Despite the lengthy journey via train, I’d pick that form of transportation in a heartbeat over driving. After spending several years driving nearly 50,000 annual miles, getting a chance to finally kick back, study scores, work on my iPad, listen to music, and read while someone else drives me feels like a better use of my time.
I’m having to haul my bass much less these days than I used to, which is sad in a way because it indicates how much less playing I’m doing than I used to do a few years back. Still, my days are spent making music, teaching music, and being creative in the field of music, so I really can’t complain. In fact, I’m substantially happier doing what I’m doing right now than I was as a full-time freelancer.
Of course, it’s not all sunshine and rainbows on the train, and I’m getting uncomfortably familiar with trudging through rain, mud, wind, and (soon) snow, as well as twiddling my thumbs and feeling the minutes I have left on Earth melt away as I wait for train after train. Of course, the same thing would be happening to me in the car!
I used to take the Chicago El all the time (and still do when going to DePaul to teach or to go hang out in the city), but the Metra commuter experience is much calmer and more conducive to work, and I am discovering how truly different “train time” is from regular commuting. In fact, I don’t exactly count this train time as commuting time, but rather as scheduled “office” time in which I return emails, study scores, plan classes, and the like. I’m trying to (with rare exceptions) be working 100% of the time while on the train, and I’m finding that, as a result, I don’t have to do much of anything besides relax when I’m home. I actually feel like I have less time in my life when I’m driving, realizing how much stuff I do actually get done while on the train.

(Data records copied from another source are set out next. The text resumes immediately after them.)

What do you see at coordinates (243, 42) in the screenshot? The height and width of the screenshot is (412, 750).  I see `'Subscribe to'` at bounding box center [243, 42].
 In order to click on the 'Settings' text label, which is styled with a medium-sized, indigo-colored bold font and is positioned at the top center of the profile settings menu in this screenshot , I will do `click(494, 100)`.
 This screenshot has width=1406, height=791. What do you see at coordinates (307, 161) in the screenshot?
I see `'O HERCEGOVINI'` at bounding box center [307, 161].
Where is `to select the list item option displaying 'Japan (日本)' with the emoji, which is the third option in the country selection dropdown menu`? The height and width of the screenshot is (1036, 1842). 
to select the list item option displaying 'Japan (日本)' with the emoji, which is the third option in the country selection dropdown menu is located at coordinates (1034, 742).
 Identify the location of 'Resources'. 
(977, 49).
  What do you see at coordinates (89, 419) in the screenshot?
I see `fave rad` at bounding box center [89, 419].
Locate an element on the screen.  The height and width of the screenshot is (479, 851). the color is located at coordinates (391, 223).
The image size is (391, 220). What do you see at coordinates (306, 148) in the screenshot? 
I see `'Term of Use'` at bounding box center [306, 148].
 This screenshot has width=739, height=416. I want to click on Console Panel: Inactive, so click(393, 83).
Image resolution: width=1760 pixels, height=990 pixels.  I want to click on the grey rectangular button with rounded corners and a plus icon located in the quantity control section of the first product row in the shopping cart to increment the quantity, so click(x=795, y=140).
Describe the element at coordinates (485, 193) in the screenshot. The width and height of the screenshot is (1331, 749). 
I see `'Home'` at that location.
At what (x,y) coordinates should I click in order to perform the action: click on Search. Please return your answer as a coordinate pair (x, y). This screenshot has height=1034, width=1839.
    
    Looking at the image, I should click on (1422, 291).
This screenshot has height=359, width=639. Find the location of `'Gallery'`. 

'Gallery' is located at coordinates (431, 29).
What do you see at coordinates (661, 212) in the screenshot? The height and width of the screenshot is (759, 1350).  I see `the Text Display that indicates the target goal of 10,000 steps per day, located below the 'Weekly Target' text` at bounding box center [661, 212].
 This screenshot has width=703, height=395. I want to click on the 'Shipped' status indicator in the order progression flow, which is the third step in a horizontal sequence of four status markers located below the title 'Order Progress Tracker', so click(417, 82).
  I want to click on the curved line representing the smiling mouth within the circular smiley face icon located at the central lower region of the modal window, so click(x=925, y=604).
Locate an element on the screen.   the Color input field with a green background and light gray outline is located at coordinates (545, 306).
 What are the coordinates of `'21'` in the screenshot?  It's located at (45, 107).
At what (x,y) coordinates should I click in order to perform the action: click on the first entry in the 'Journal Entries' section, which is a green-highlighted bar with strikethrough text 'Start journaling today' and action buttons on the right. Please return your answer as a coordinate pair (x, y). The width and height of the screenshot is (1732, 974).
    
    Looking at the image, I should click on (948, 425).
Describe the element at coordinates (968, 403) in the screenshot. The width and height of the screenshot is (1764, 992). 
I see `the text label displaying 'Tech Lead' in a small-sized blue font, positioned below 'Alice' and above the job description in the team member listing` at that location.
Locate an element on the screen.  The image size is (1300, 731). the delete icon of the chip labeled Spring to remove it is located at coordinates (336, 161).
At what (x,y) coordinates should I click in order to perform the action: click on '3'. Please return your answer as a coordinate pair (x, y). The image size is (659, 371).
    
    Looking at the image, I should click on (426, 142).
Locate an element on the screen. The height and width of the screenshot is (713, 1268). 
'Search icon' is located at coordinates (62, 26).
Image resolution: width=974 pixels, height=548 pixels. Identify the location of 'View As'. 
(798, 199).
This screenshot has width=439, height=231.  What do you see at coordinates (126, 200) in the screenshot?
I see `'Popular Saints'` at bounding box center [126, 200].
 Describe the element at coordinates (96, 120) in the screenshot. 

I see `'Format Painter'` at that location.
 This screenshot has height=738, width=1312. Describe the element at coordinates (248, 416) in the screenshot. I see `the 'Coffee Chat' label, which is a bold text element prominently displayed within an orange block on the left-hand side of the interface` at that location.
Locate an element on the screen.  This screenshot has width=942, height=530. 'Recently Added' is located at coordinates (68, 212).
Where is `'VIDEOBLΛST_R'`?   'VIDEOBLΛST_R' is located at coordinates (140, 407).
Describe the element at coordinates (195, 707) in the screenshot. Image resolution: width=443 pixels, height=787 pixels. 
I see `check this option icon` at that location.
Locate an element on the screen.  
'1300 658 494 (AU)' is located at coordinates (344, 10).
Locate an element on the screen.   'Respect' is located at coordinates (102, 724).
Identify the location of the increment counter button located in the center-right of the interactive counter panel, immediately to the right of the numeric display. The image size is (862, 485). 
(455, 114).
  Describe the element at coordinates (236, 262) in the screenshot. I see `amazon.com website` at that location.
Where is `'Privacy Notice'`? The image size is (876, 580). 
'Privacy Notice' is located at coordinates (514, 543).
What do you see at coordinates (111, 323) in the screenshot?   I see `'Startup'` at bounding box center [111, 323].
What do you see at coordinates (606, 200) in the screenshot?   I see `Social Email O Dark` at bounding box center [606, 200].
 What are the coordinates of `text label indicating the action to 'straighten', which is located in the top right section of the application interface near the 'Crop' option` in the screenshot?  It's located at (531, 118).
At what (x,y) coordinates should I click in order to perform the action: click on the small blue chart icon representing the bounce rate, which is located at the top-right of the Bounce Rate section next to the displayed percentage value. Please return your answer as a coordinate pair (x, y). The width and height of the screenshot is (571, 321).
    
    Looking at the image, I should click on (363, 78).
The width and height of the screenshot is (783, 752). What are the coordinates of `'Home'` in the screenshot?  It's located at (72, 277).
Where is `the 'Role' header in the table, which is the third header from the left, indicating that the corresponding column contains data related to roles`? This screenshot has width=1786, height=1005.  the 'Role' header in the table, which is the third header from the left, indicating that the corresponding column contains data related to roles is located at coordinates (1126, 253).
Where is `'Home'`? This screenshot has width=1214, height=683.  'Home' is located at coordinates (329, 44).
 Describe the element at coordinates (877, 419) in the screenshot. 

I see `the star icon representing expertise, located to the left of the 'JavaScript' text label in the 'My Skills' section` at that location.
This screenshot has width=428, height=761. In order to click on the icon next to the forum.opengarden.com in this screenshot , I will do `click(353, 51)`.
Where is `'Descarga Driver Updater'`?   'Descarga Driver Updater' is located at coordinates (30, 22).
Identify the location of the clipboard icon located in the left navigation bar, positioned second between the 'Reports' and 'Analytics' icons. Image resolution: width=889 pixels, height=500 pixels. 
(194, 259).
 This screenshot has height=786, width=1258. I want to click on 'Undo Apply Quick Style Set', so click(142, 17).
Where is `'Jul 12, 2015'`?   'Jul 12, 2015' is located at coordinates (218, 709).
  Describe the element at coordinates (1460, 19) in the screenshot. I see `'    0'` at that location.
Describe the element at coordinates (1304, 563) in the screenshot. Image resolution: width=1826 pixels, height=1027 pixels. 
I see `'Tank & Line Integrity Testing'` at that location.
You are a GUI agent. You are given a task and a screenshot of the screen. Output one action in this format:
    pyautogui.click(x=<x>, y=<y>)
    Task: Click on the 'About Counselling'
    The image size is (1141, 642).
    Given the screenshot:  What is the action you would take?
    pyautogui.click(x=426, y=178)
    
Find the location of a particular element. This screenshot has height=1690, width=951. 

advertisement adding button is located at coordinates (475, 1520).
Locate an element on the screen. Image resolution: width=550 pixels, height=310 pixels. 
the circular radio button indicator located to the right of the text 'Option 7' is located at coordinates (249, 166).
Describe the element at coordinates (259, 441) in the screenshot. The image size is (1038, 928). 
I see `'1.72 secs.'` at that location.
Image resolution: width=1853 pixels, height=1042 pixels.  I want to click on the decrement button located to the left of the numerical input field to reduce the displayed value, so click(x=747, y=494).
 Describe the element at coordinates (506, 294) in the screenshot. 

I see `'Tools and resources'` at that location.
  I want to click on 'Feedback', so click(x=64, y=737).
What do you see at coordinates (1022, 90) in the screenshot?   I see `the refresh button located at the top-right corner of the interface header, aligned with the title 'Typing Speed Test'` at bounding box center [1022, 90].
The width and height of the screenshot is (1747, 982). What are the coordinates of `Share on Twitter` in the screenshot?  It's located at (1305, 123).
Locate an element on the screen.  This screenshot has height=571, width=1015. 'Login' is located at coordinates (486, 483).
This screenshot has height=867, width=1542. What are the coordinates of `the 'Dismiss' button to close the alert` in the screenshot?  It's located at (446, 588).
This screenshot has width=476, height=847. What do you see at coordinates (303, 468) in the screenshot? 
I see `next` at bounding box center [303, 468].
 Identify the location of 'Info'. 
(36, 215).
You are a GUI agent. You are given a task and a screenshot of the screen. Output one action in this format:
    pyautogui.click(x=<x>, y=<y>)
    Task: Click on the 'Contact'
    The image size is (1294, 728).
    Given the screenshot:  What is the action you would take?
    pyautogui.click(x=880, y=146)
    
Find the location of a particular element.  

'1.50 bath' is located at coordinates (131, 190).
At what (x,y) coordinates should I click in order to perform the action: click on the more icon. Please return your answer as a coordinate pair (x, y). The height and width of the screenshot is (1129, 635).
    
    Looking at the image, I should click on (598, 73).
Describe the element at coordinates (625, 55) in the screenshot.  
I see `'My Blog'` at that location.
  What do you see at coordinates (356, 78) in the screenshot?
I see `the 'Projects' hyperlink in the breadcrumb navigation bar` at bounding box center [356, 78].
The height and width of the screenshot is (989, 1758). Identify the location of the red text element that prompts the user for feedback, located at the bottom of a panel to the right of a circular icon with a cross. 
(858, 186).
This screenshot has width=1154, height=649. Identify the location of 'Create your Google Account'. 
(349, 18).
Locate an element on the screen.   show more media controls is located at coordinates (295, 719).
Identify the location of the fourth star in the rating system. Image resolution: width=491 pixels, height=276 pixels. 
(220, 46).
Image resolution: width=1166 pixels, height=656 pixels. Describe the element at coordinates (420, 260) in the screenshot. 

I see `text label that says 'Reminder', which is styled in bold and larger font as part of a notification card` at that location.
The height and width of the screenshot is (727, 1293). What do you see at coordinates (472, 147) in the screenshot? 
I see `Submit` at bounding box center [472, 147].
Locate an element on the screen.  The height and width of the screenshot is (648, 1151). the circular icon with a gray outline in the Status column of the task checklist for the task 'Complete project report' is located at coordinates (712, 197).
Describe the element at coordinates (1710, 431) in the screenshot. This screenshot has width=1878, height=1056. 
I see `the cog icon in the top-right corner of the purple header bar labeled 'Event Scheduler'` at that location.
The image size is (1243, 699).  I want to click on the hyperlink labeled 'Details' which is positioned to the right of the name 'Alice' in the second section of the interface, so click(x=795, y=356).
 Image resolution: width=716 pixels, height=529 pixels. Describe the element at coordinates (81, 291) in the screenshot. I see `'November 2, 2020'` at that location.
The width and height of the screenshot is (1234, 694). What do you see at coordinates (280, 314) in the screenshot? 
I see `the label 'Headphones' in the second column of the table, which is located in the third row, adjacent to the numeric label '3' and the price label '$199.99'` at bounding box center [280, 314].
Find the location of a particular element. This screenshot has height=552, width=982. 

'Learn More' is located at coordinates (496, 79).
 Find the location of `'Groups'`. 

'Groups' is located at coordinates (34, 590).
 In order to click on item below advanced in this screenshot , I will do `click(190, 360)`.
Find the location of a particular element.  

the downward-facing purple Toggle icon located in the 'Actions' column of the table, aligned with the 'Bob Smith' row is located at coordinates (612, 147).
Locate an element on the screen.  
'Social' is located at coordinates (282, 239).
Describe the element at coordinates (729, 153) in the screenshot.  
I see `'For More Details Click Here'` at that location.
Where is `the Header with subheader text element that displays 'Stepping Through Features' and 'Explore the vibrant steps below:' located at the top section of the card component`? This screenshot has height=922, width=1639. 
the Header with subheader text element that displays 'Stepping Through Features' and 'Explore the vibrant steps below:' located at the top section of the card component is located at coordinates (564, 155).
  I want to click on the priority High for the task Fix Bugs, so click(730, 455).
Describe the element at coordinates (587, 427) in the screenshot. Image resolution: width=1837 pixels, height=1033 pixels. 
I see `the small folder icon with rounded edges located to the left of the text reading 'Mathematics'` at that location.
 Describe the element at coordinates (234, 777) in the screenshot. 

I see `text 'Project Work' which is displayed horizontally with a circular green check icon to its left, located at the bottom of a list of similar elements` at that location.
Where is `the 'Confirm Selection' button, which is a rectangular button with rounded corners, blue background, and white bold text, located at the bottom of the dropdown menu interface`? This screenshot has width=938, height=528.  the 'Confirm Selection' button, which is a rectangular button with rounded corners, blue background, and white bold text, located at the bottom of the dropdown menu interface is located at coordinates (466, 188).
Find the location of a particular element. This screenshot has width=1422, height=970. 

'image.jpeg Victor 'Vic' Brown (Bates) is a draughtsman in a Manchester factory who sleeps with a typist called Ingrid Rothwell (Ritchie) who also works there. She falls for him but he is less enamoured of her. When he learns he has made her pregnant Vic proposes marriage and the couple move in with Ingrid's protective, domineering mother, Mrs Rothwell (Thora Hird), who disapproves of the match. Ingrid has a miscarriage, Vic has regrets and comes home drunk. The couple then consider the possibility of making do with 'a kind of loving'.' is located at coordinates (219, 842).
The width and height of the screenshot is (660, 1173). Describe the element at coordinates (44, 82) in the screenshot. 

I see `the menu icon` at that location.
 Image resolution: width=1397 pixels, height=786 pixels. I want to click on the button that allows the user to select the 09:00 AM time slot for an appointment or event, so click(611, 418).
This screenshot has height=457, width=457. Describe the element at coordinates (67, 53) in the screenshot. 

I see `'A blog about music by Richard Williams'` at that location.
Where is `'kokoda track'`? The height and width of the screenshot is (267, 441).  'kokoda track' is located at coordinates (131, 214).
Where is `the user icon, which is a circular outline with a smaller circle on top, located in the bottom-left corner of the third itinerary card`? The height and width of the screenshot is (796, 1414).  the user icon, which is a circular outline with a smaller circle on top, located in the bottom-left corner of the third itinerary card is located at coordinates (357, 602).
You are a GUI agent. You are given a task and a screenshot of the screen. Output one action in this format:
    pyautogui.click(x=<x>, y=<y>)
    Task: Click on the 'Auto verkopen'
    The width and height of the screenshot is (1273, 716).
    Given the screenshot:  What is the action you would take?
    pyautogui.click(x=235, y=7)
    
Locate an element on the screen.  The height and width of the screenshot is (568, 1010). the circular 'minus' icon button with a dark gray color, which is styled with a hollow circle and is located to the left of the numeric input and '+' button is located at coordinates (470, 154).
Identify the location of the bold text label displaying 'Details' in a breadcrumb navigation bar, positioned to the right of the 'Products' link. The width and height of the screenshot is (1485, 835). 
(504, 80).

Not to be a total Apple fanboy (oh, who am I kidding?), but the iPad is a device that seems built specifically for a person with my setup. I use is as my laptop (I haven’t carried my laptop with me once since getting the iPad), my book reader, movie player, newspaper, portable compendium of scores, articles, and bass parts (thank you, GoodReader!), and my all-purpose musical device for teaching. I use it to teach classes, private lessons, planning clinics, and pretty much everything else. It never runs out of batteries and is small and unobtrusive.
I wish that I could be a rail commuter one hundred percent of the time, but playing bass and having the oddball hours and commutes that I have makes this a dim possibility. Still, I can’t help but feel like I’m doing some small part keeping my car mostly off the road, and it just feels… better, I suppose, to take the train rather than drive.